According to the development policy visions outlined by German Development Minister Svenja Schulze on Tuesday, Berlin aims to work with independent organizations and national governments to address overreaching challenges that could trigger new conflicts, mass migrations, pandemics and higher global carbon emissions.
The 36-page document was generated after a 6-month joint consultation with European and African representatives drawn from different groups such as political, business, academia, civil society, and youth, Schulze said, adding that job creation within the continent’s rapidly growing population was the core of Germany’s new strategy.
“It is jobs that make the difference between a lack of prospects, frustration, and instability on the one hand and development, innovation, and overcoming crises on the other,” Schulze said.
The Minister added that Africa is an emerging continent with one of the fastest growing populations, estimated to reach 2.5 billion by 2050, rich in sun, wind and mineral resources that can be tapped into to create 25 million jobs yearly. The strategy highlighted the need for social and ecological change to achieve prosperity, preserve livelihoods, and promote social justice.

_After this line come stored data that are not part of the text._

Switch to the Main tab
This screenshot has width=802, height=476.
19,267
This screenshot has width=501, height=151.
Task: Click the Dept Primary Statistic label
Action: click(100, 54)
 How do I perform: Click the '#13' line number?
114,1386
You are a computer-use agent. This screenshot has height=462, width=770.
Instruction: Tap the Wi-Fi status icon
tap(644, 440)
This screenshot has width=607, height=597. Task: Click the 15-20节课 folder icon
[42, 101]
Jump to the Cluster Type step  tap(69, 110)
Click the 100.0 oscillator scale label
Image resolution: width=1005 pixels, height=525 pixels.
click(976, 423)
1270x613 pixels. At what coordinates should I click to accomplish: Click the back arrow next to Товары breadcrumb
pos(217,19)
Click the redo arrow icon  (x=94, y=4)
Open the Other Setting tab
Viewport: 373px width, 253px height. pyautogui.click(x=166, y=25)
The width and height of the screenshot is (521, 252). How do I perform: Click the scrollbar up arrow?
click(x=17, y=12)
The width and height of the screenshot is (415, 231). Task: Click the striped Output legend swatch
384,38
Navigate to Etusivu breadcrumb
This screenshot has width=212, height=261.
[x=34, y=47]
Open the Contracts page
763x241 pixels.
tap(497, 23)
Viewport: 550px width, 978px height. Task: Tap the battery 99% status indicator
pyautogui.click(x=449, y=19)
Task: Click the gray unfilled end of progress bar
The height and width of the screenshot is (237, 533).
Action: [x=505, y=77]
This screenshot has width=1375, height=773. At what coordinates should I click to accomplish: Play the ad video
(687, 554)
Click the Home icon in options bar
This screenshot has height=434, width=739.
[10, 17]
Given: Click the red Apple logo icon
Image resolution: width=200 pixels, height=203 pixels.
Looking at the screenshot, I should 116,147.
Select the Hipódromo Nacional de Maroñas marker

Noting the lack of access to Coronavirus vaccines by many African nations at the height of the pandemic, the Minister said Germany could strive to ensure the African continent had access to vaccines in any future pandemic, which is in line with the African Union goal of producing 60% of all vaccines needed in Africa by 2040.
Schulze added that treating Africa with “respect and fairness” was not only a moral obligation but also in Germany’s self-interest, as well as other European nations.
Germany will work in development cooperation to create sustainable jobs with fair wages in economic sectors that do not cause harm to the environment and climate, focusing on expanding renewable energies, waste recycling, wastewater recycling, vaccine production, water and sanitation.
While the Minister praised the strategy, Germany’s conservative CDU/CSU political opposition criticized the strategy saying it focused on buzzwords instead of concrete solutions for job creation, with the far-left Die Linke (The Left) opposition party also voicing objections.
Religious aid organizations Misereor and Bread for the World welcomed the Ministry’s strategy for Africa but said it lacked clear focus on pressing issues such as the fight against hunger, which has been of great concern over the years. “There are no statements in the strategy paper that would hold Germany and the EU accountable for measures to combat hunger,” the organization’s president, Pirmin Spiegel said.